Built With Intel Server Platforms in Mind

Created alongside Intel, the MD-990-0011-B module is tailored to work cleanly with server platforms based on Intel Xeon 6 SoC devices. That gives original equipment manufacturer and ODM teams a more direct path when they design systems for cloud computing, virtualization, and modern access network infrastructure. From what I’ve seen, tightly aligned components like this often save far more integration time than the spec sheet alone suggests, especially when firmware, board design, and communication protocol support all have to line up.

Using Intel’s base vRAN architecture, the module helps maintain dependable synchronization with the low latency needed for artificial intelligence processing and other real-time applications. I tend to think about timing paths the same way I compare GIS layers: one clean reference source is useful, but the real value comes from how well every layer stays aligned under load.

Designed for Resilience Across Multiple Time Sources

Microchip engineered the module for the kind of reliability engineering, scalability, and high availability expected in cloud and network environments.
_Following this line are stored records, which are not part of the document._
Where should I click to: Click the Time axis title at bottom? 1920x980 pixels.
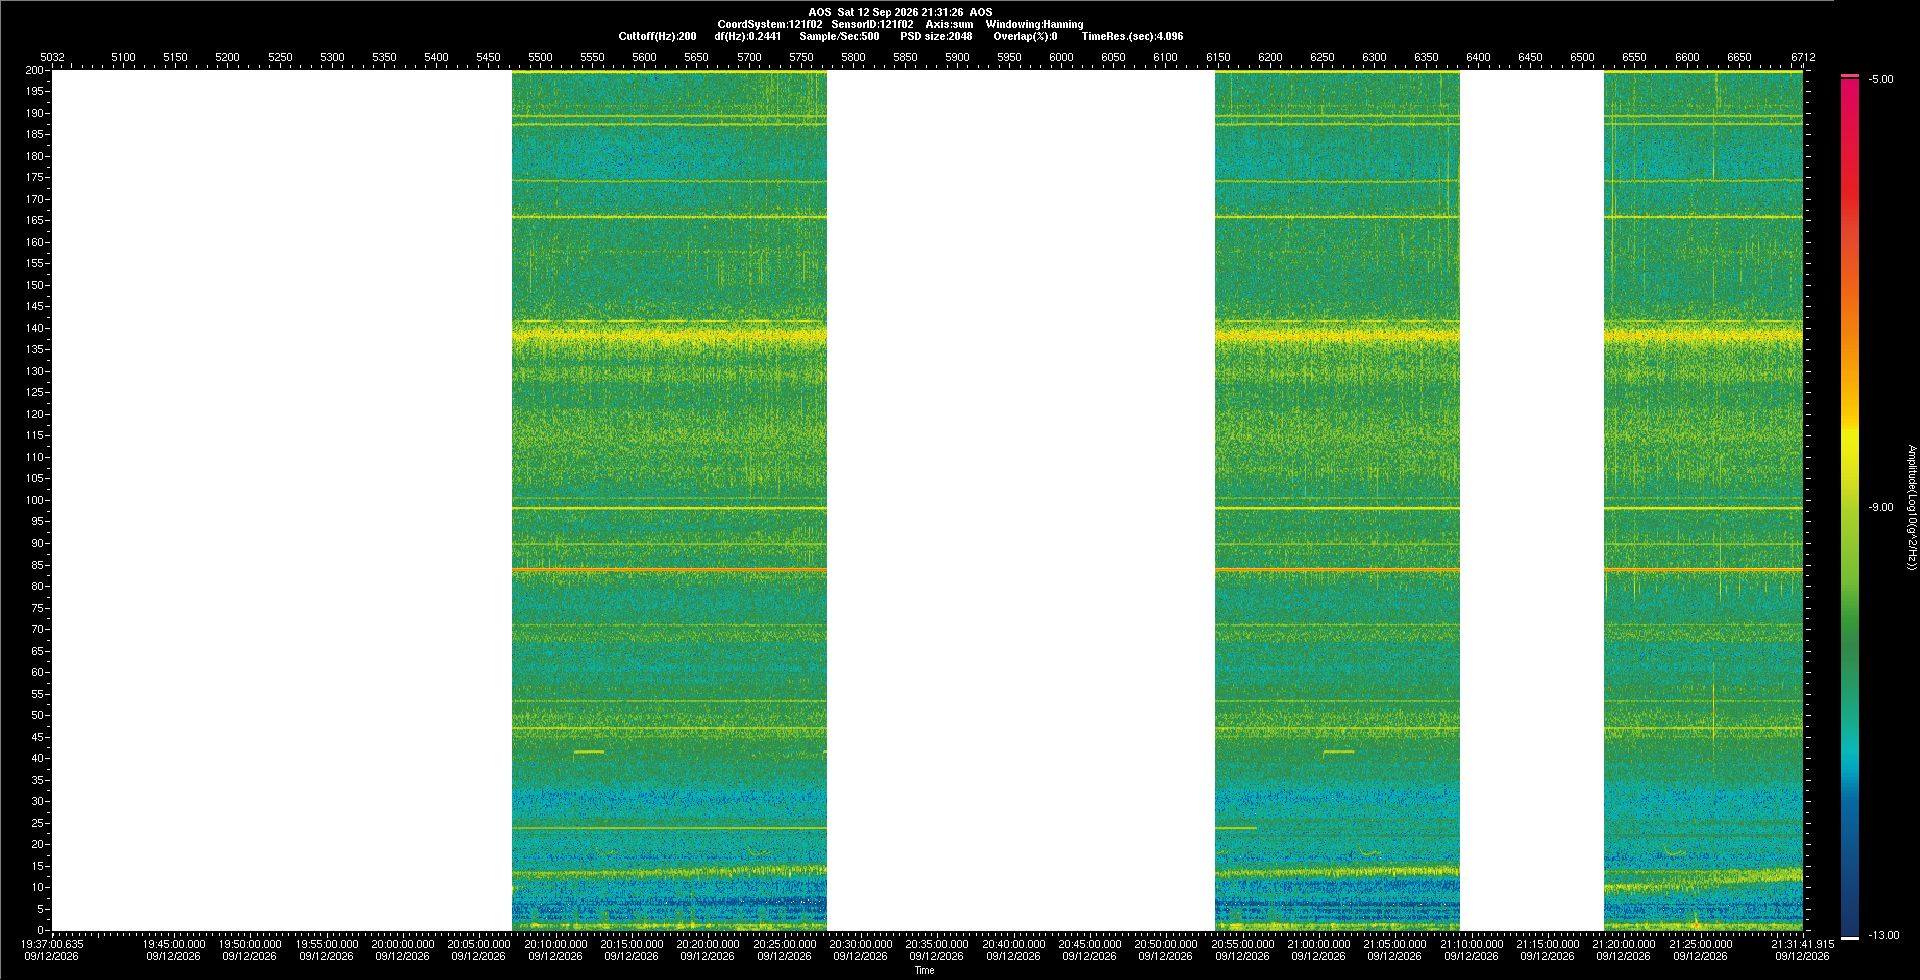pos(924,970)
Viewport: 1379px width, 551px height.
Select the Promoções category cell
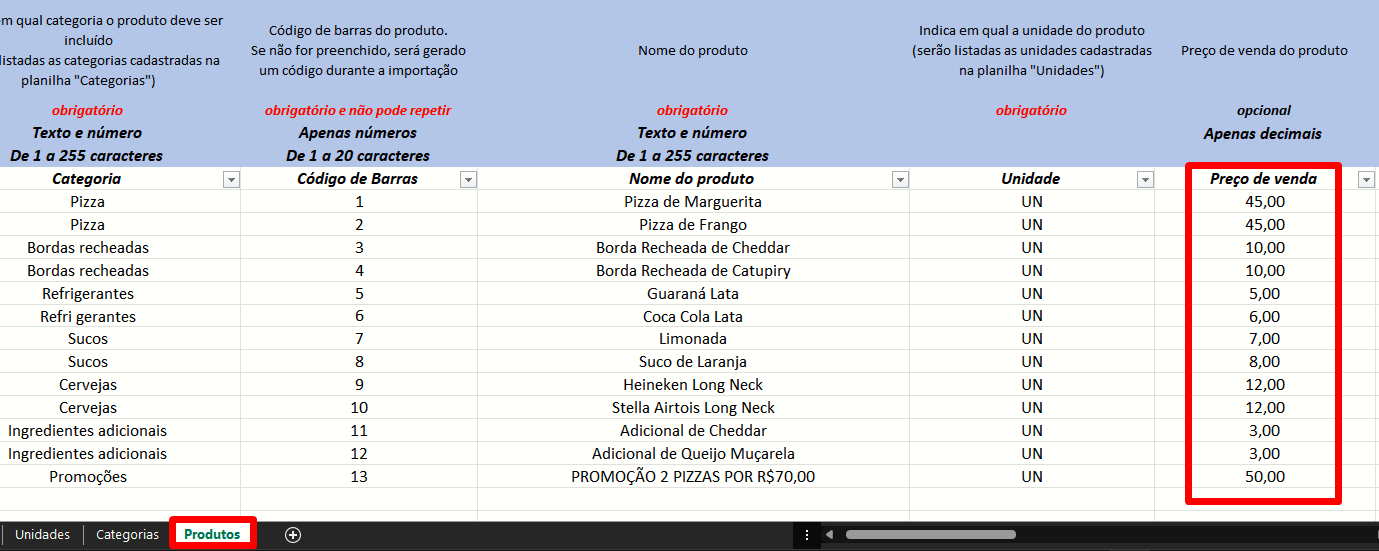88,477
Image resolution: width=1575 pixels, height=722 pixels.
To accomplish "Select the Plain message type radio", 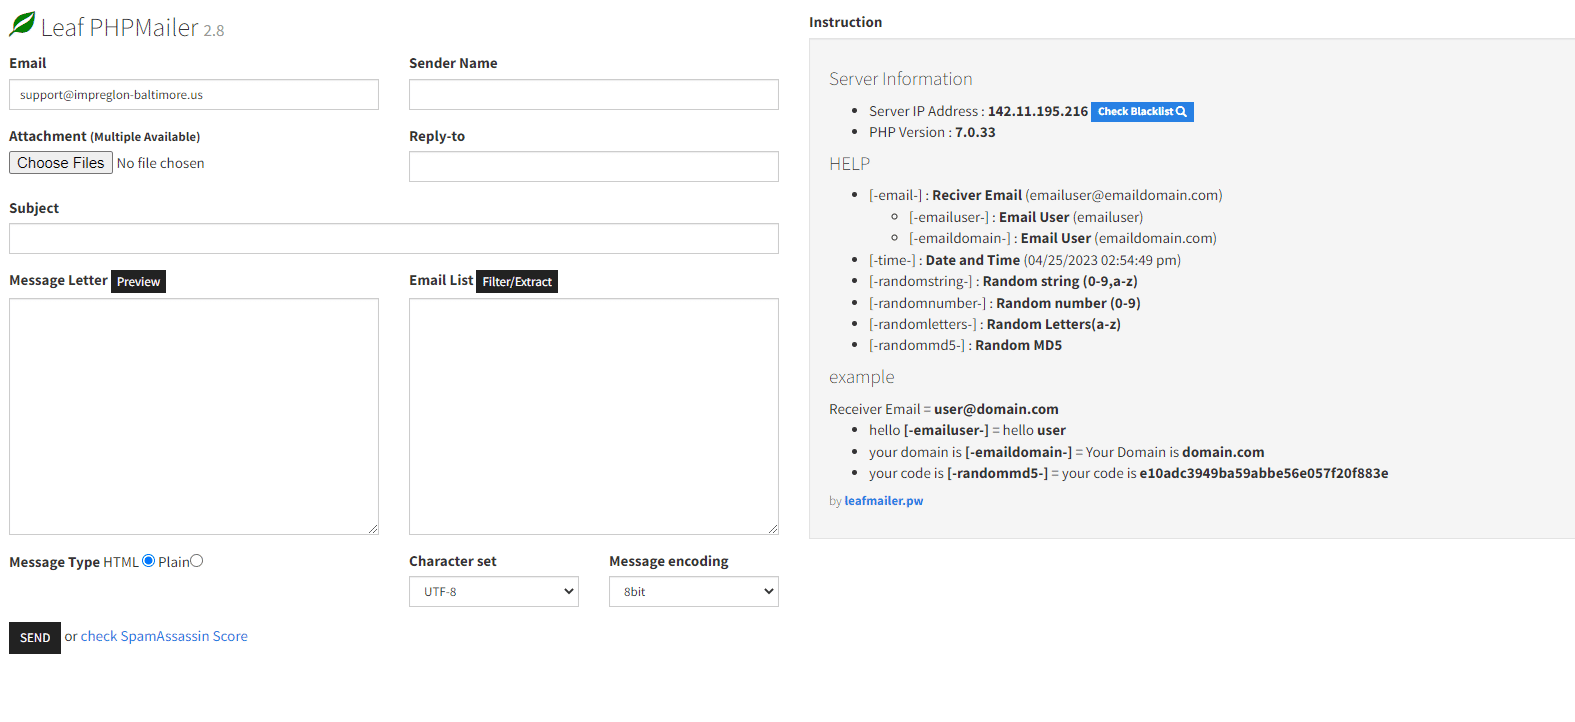I will click(x=197, y=561).

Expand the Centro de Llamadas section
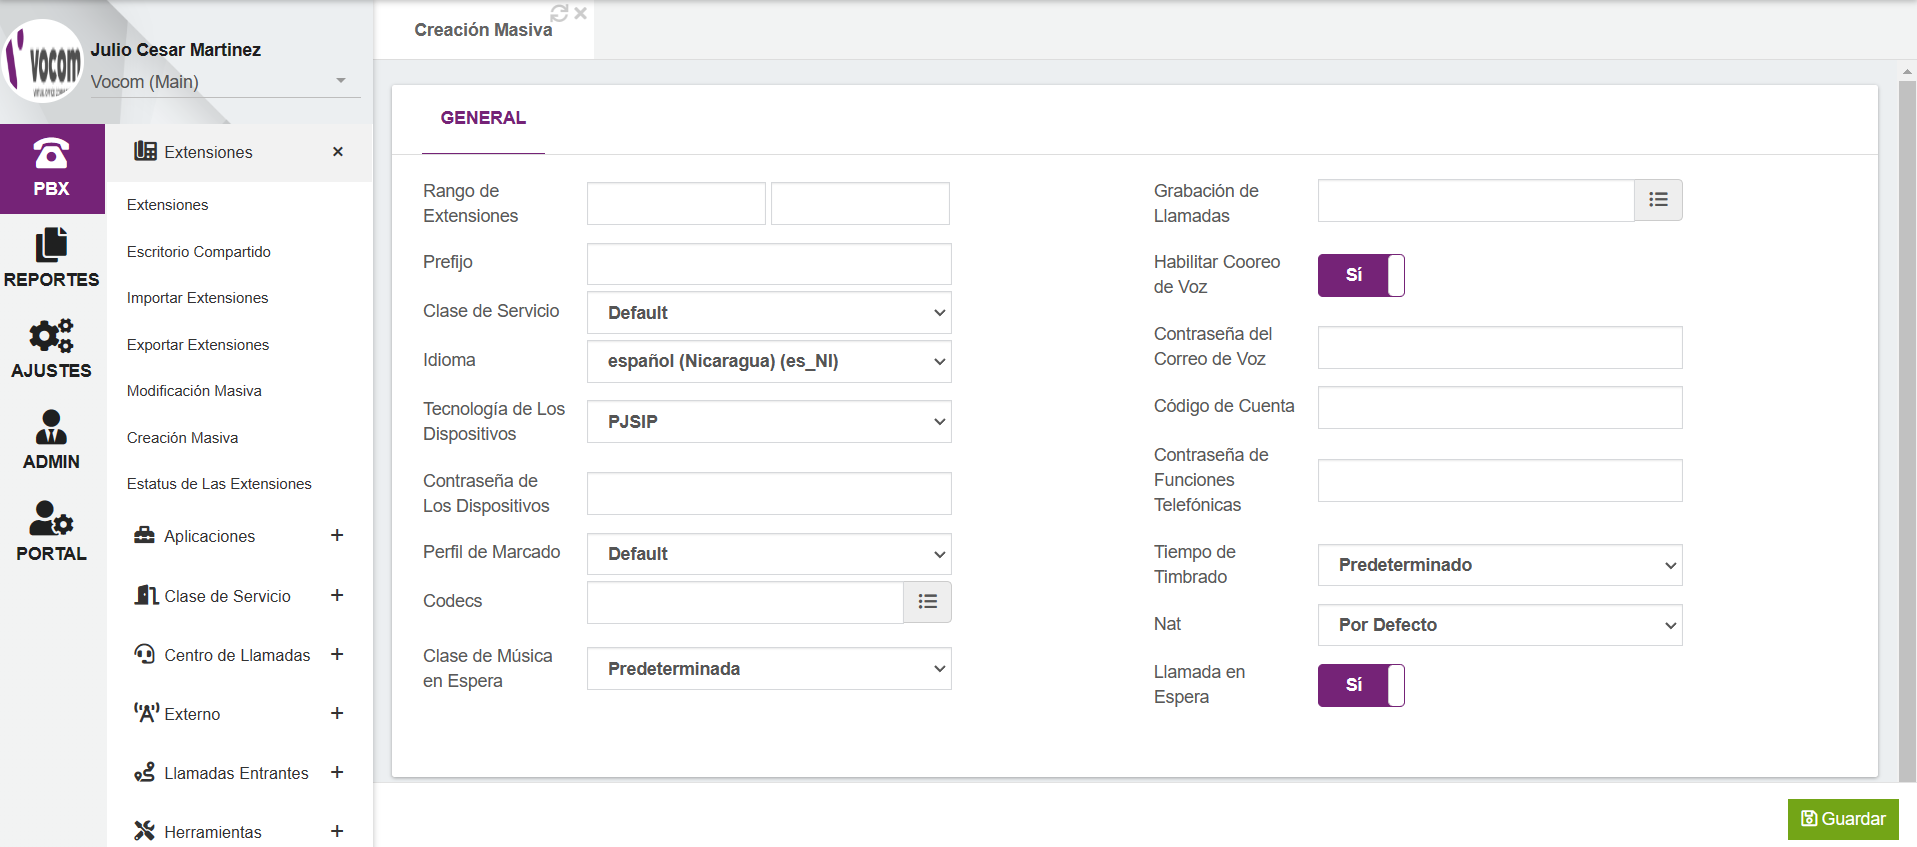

The MD-990-0011-B can automatically choose and lock to several timing inputs, including GNSS, Synchronous Ethernet, and Precision Time Protocol. Here, locking means the module aligns its internal clock to one of those external references and keeps that timing stable as conditions change. That combination supports continuity when network conditions shift, whether the source is satellite navigation, Ethernet-based transport timing, or packet-based synchronization across a computer network.

Typical applications include:

• Data center servers
• Cloud computing platforms
• 5G virtualized radio access network deployments
• Real-time artificial intelligence workloads
• Network infrastructure that depends on precise synchronization

When I checked the feature set, the automatic source switching stood out. In a live data center or radio environment, that reduces risk and helps limit downtime when a preferred source drops away. It is similar to filtering noisy GPS traces: the system works best when it can detect drift quickly and settle on the most reliable reference without manual intervention.Reliable timing is one of those infrastructure details that only becomes visible when it fails, but in data centers and 5G networks it quietly shapes uptime, latency, and service quality every day.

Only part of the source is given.